Eilish uses soft string sounds in the bridge, which add depth and emotion to the song. This kind of careful detail is a big part of how her music is changing and growing. Consequence stated this layered production style is becoming a key part of her sound.
The use of strings in this song not only elevates the song's dynamic but also reflects the desperation in Eilish's voice. Coupled with the addition of O'Connell's guitar in the background, the song evokes guttural hurt, reflecting Eilish's raw emotion present in the relationship. In a New York Times article, one author recounts hearing Eilish perform this song on her tour. The song was noted as the emotional apex of the show. In the bridge, "Man, am I the greatest," the doomed relationship is reflected upon, and Eilish's suffering is revealed. As the song builds to its conclusion, the melody allows Eilish's defenses to fall away, revealing, "I loved you, and I still do," "Just wanted passion from you, just wanted what I gave you". This conclusion cleanses Eilish of self-doubt about how hard she tried to make it work, but also reveals a twinge of sarcasm toward herself for remaining in this rut of a relationship for so long.

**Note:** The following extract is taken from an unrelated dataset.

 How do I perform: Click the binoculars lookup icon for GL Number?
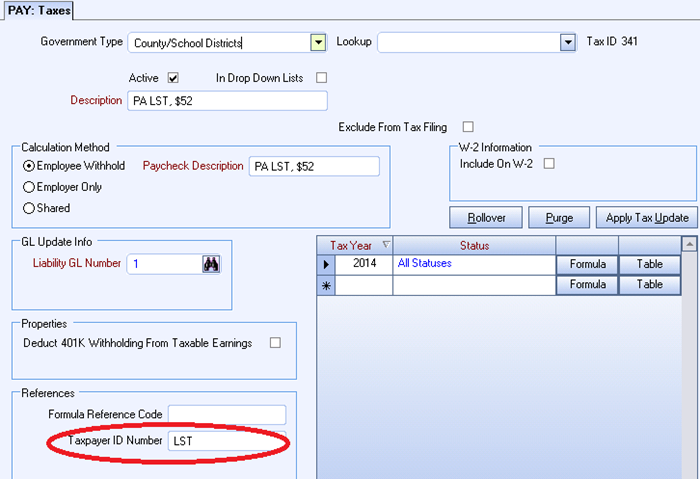211,264
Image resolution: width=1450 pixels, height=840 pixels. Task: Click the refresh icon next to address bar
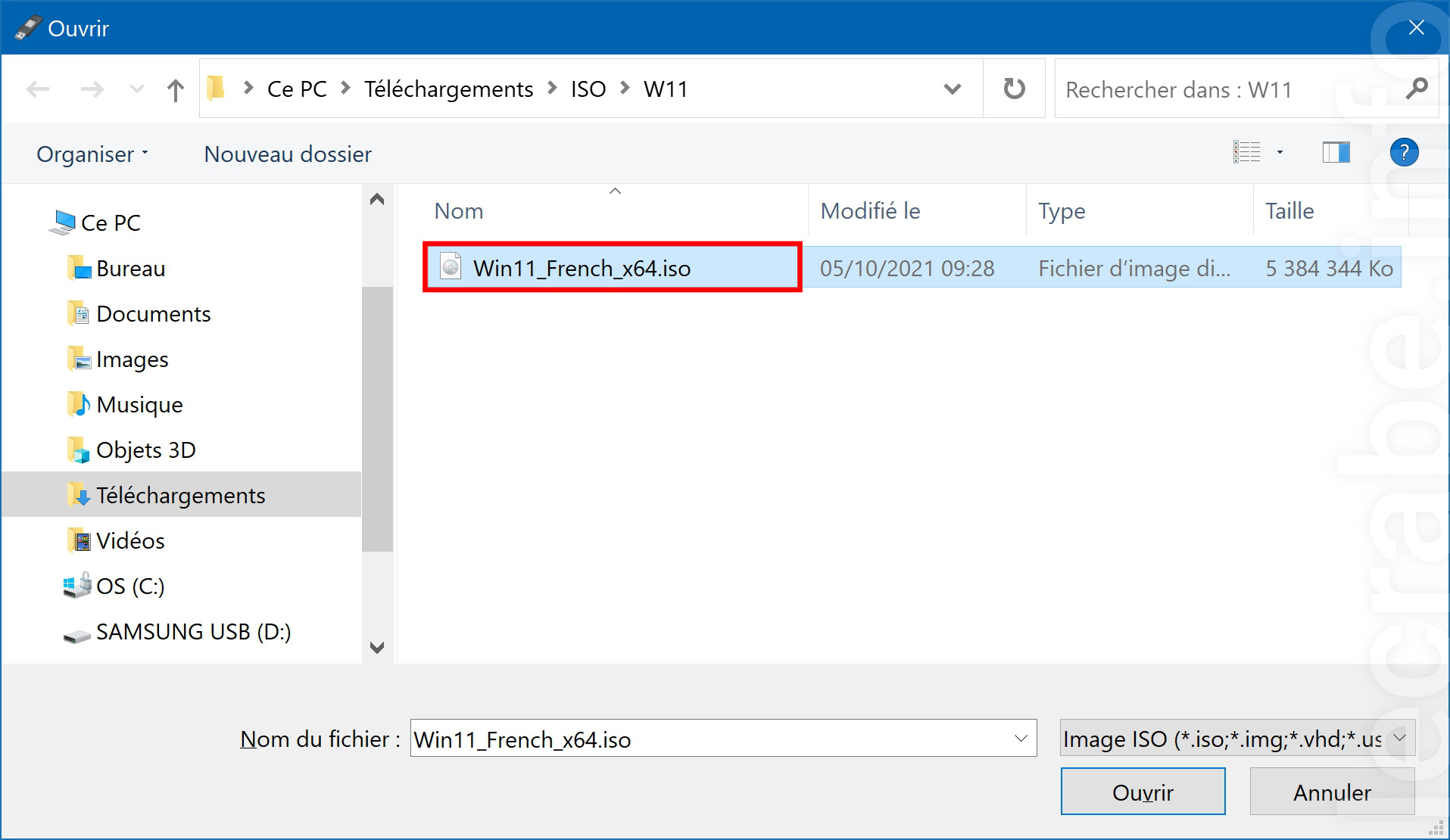point(1014,89)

An arena rock and folk-pop song, "The Greatest" was inspired by Eilish's own experiences with one-sided love and feeling emotionally abandoned. In a 2024 interview with NME, she talked about how these personal feelings helped shape the song and the album. By opening up about her own struggles, she makes it easier for listeners to connect with the emotions in her music, especially those who have gone through something similar.
People reports the emotions Eilish felt when hearing her fans belt the song during one of her concerts. Eilish claims that hearing the crowd made her reflect on her purpose as an artist. Seeing her music have a real impact on her audience reaffirmed her and Finneas' creative spirit.

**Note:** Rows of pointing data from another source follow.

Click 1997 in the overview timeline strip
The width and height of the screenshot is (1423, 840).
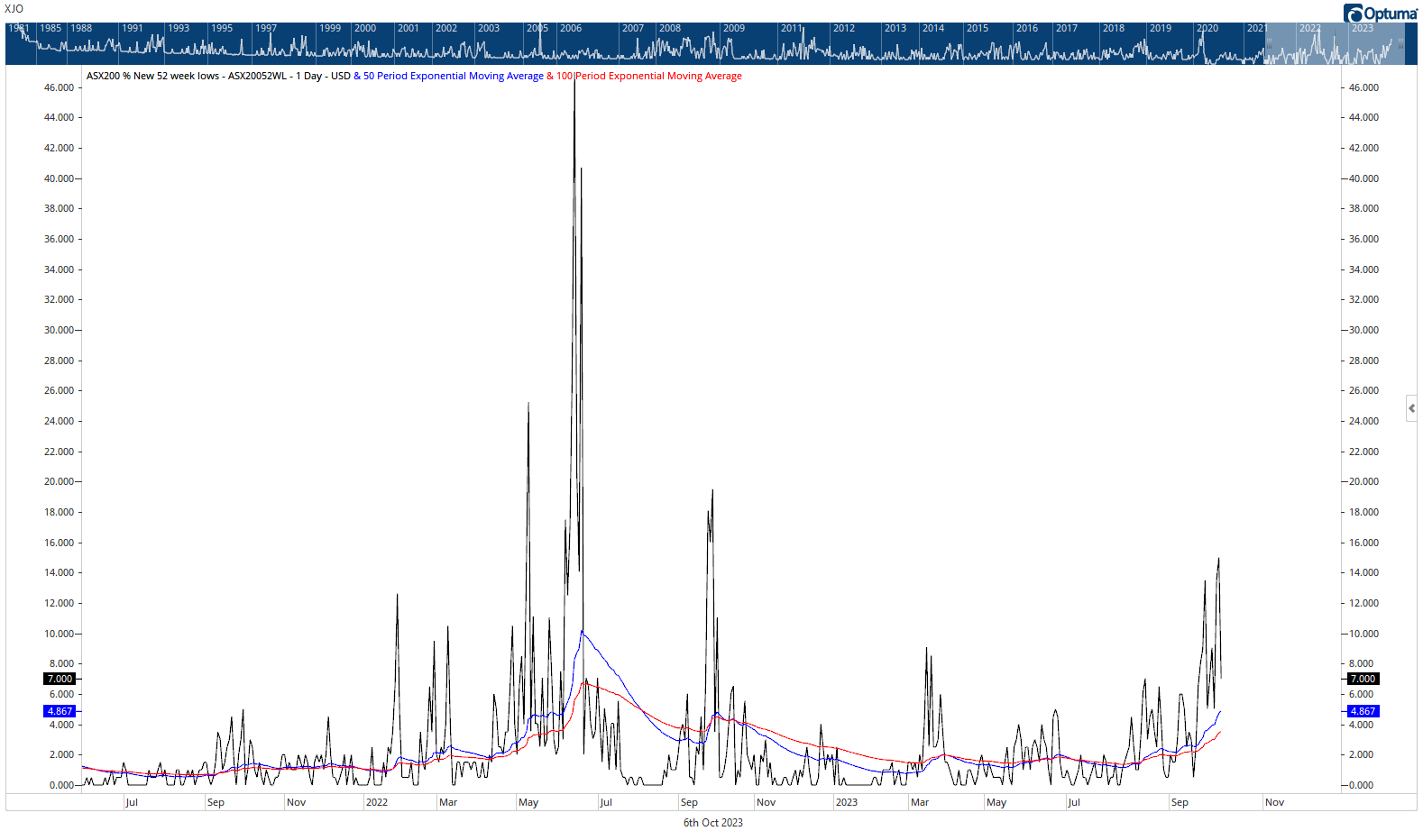[x=266, y=29]
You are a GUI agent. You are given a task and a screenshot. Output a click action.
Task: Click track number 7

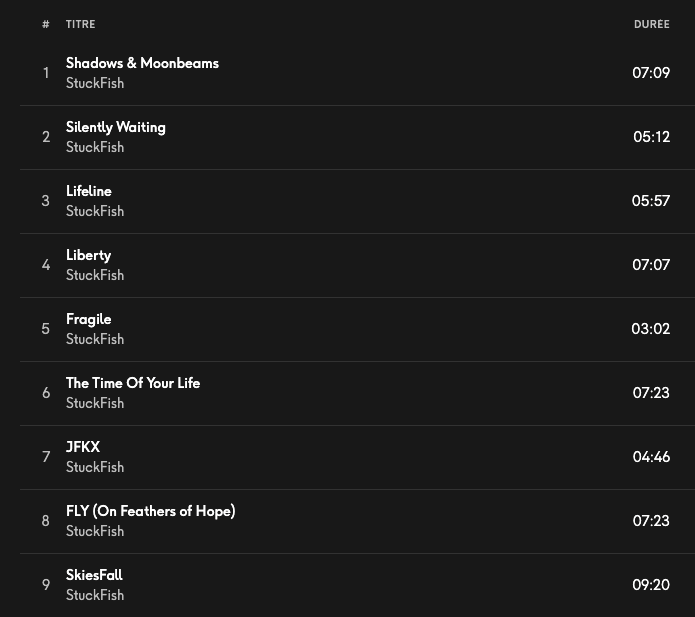tap(46, 457)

== Relation to Other Works ==
Strings featured behind the vocals in the bridge follow the melody of those same lyrics, and are interpolated in different keys into the outros of both the opening and closing tracks, “Skinny” and “Blue.”

"The Greatest" has been compared to Eilish's older songs, but some critics think it sounds more grown-up and confident. It shows how much she's changed and gotten better over time. In a 2024 review, Variety said the song is a big step forward for her as an artist. They also note this song is the most successful dramatic song on the album. The album, as a whole, has been referred as her most experimental, both thematically and production-wise. The raw emotion found in this album, especially in "The Greatest", is what sets "Hit Me Hard and Soft" apart from her previous albums.

== Charts ==

===Weekly Charts===

Weekly Chart Performance For "The Greatest"
| Chart (2024–2025) | Peak position |
|---|---|
| Australia (ARIA) | 18 |
| Belgium (Billboard) | 19 |
| Brazil Hot 100 (Billboard) | 72 |
| Canada Hot 100 (Billboard) | 27 |
| Czech Republic Singles Digital (ČNS IFPI) | 18 |
| France (SNEP) | 50 |
| Global 200 (Billboard) | 20 |
| Greece International Streaming (IFPI) | 25 |
| Iceland (Tónlistinn) | 30 |
| Israel (Mako Hitlist) | 76 |
| Lithuania (AGATA) | 29 |
| New Zealand (Recorded Music NZ) | 16 |
| Norway (VG-lista) | 38 |
| Poland (Polish Streaming Top 100) | 36 |
| Portugal (AFP) | 12 |
| Slovakia Singles Digital (ČNS IFPI) | 31 |
| South Africa (TOSAC) | 53 |
| Spain (Promusicae) | 89 |
| Sweden (Sverigetopplistan) | 76 |
| UK Singles (Official Charts) | 69 |
| UK Streaming (OCC) | 22 |
| US Billboard Hot 100 | 24 |
| US Hot Rock & Alternative Songs (Billboard) | 9 |

==Certifications==

Certifications for "The Greatest"
| Region | Certification | Certified units/sales |
| Australia (ARIA) | Platinum | 70,000^{‡} |
| Brazil (Pro-Música Brasil) | Diamond | 160,000^{‡} |
| Canada (Music Canada) | 2× Platinum | 160,000^{‡} |
| France (SNEP) | Gold | 100,000^{‡} |
| New Zealand (RMNZ) | Platinum | 30,000^{‡} |
| United Kingdom (BPI) | Gold | 400,000^{‡} |
| United States (RIAA) | Platinum | 1,000,000^{‡} |
^{‡} Sales+streaming figures based on certification alone.